To implement this co-expression visualization, we first estimate a co-expression matrix using spatial correlation as a proxy for gene co-expression, as previously described [8] (see Methods Co-expression visualization section). Each gene is then represented by a co-expression vector, containing its spatial correlation values with other genes. These vectors are reduced to three dimensions using PCA, enabling their visualization as RGB colors (Fig. 2).

RNA co-expression maps are particularly useful in heterogeneous tissues, where they highlight local expression differences that clearly separate neighboring cells, even when membrane or nuclear stainings are incomplete.
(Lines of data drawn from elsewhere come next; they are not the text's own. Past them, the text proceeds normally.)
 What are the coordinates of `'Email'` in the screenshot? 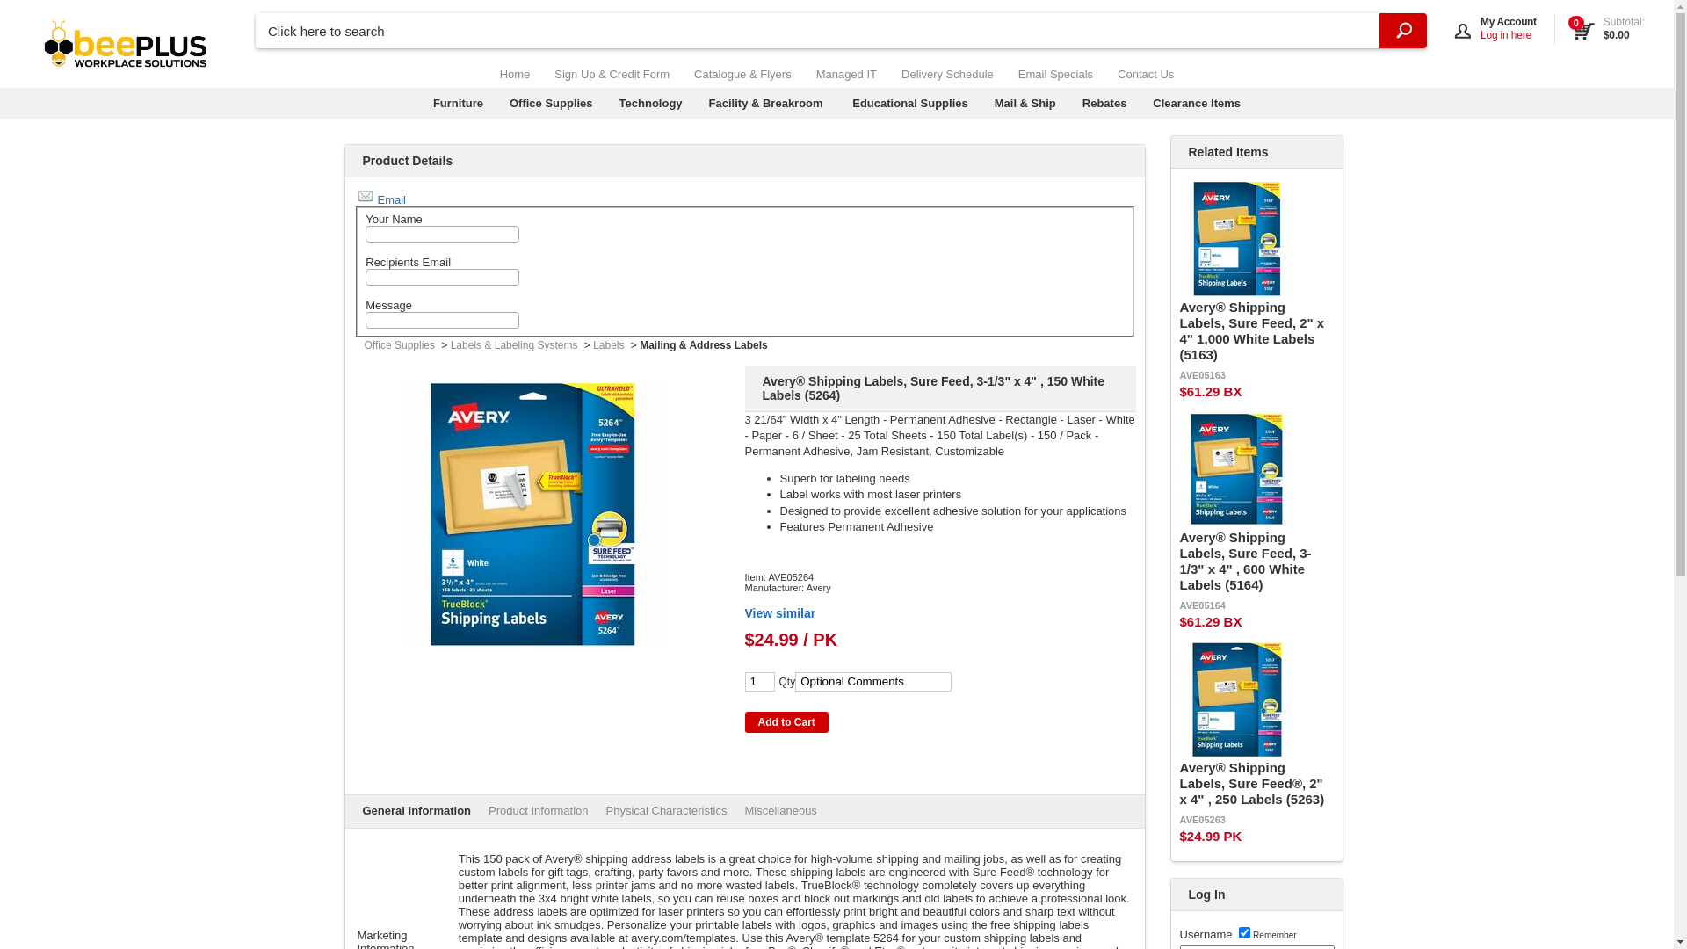 It's located at (379, 199). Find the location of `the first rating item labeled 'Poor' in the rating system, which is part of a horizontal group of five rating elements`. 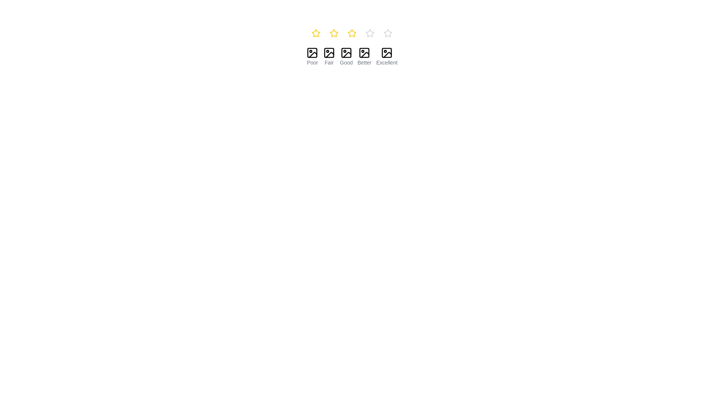

the first rating item labeled 'Poor' in the rating system, which is part of a horizontal group of five rating elements is located at coordinates (312, 56).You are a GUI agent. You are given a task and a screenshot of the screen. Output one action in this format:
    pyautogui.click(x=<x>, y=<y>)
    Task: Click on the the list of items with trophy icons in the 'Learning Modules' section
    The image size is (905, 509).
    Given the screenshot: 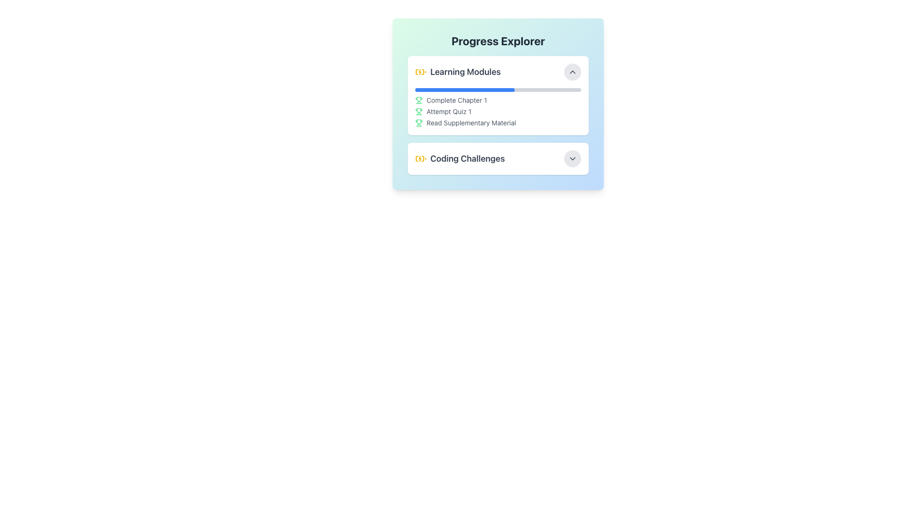 What is the action you would take?
    pyautogui.click(x=497, y=107)
     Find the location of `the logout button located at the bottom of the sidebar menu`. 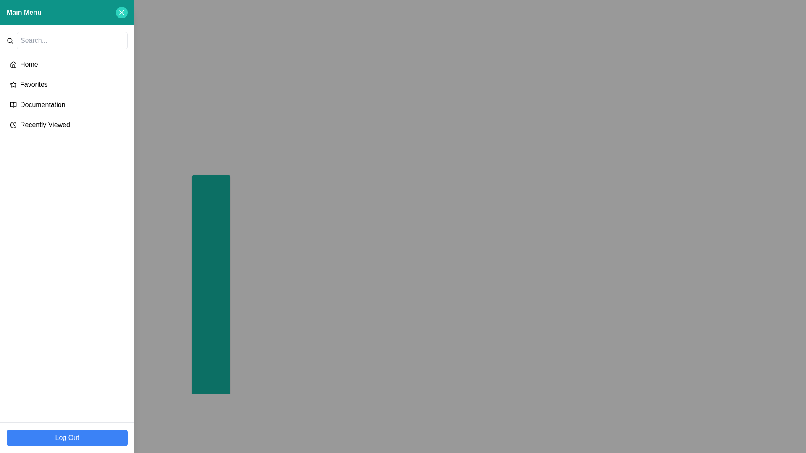

the logout button located at the bottom of the sidebar menu is located at coordinates (66, 438).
In these challenging contexts, co-expressed genes may provide critical complementary information to refine boundaries and resolve ambiguities that structural stainings alone cannot capture. However, RNA co-expression should not be used in isolation, but serves as one feature among others (membrane and nuclear stainings and RNA density) to refine boundaries and resolve ambiguities where structural signals are incomplete. In more homogeneous regions (e.g., cultured cells), where expression patterns vary little across neighboring cells, structural stainings generally suffice and the added value of RNA co-expression may be limited. Illustrative examples of tissues colored with our co-expression colorization, highlighting both heterogeneous and homogeneous regions, are shown in Fig. 2 and Additional file 1: Fig. S7.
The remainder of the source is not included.